Le film prend pourtant sa source dans les fantômes du passé, ceux de la guerre civile des années 30 : Janis, photographe de mode s’apprêtant à faire le deuil de son désir d’enfant, cherche à exhumer ses morts, tués pendant la guerre avant d’être injustement privés de sépulture. Elle tombe accidentellement enceinte de l’homme chargé du déterrement, au même titre que sa voisine de chambre, Ana, jeune fille à la vie familiale chaotique…
Avec la force tranquille de ceux qui n’ont plus rien à prouver, Almodóvar porte son art de conteur à des sommets de fluidité, faisant se télescoper petite et grande histoire dans un intense film sur la généalogie, celle d’un passé mortifère à reconstituer comme celle d’un futur à illuminer.
On pourrait même parler d’embrasement, tant Madres Paralelas s’inscrit dans une démarche subversive : tout le talent pictural d’Almodovar y est mis à profit, entre plans ultra composés et intérieurs de parfaites housewives, dont les teintes acidulées évoquent une forme de toxicité illusoire.
Car il faut peu de temps au cinéaste pour en dynamiter les fondations, non plus architecturales mais carrément biologiques, Janis s’apercevant que son bébé et celui d’Ana ont été échangés à la naissance.
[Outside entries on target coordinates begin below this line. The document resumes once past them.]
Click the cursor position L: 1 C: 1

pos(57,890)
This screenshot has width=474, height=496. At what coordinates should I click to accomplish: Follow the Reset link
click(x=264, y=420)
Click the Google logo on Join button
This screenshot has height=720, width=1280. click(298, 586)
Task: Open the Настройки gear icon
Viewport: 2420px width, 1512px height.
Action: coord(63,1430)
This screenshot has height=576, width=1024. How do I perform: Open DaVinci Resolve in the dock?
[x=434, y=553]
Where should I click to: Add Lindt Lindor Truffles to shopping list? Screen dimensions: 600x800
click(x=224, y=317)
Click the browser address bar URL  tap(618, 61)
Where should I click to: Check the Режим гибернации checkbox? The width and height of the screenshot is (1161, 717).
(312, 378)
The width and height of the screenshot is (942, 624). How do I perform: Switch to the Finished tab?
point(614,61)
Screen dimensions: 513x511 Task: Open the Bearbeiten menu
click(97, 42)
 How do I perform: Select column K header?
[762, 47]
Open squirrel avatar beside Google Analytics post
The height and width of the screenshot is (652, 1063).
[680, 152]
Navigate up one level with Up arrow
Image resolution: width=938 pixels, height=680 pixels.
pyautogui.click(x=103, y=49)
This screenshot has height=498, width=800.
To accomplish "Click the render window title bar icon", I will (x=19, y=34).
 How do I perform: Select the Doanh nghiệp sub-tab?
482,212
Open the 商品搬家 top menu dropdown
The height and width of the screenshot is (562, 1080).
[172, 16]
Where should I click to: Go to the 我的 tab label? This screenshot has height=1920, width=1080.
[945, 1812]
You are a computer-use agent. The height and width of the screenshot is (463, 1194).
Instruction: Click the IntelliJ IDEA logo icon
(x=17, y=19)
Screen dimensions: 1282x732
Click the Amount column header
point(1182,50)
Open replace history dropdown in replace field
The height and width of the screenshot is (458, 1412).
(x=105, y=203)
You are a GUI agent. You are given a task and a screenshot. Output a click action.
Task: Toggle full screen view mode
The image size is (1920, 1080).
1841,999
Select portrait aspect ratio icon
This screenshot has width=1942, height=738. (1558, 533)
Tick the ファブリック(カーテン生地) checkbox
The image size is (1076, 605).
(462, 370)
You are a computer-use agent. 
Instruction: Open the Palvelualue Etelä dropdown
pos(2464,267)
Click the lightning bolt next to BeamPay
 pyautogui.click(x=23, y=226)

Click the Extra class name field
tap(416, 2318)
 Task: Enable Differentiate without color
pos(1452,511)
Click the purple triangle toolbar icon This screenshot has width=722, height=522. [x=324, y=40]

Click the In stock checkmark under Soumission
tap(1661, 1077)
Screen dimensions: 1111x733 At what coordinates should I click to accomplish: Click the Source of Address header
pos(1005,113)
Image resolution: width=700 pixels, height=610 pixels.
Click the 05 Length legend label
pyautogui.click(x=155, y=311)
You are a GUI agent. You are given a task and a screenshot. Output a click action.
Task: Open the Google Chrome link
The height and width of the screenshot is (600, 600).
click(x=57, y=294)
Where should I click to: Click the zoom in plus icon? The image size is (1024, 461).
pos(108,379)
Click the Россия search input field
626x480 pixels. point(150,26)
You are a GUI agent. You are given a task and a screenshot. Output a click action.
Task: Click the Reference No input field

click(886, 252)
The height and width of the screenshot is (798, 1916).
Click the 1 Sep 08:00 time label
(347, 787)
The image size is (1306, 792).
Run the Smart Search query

Qu’est-ce qui conditionne alors le statut de mère ?
Pour éclaircir son propos, Almodóvar a la lumineuse idée de départir ses héroïnes d’un entourage familial plus qu’étouffant, qu’il soit hanté par la mort ou qu’il fasse preuve de négligence ; ses madres à lui sont des figures d’émancipation. Une liberté forcée, souhaitée ou bien les deux à la fois, par ailleurs jamais subordonnée au désir des pères – autres grands absents du film.
C’est que le lien unissant Janis et Ana est indéfectible, éternel et donc généalogique, en dépit de « liens du sang » auxquels le cinéaste ne croit pas beaucoup ; de ces femmes de notre temps, il fait ainsi les sublimes exploratrices d’un territoire à l’avant-garde de la parentalité, débarrassé des assignations biologiques et des normes sexuelles.
Voilà ce qui rend Madres Paralelas si galvanisant : alors qu’il aurait pu se contenter d’un mélo de facture classique, Almodóvar creuse les contours de son sujet jusqu’à la moelle d’une histoire universelle dont il filme admirablement la généalogie retrouvée, non pas pour renouer avec son modèle mais pour aller enfin de l’avant et, peut-être, faire histoire à notre tour.
Le film sortira en salles le 1er décembre.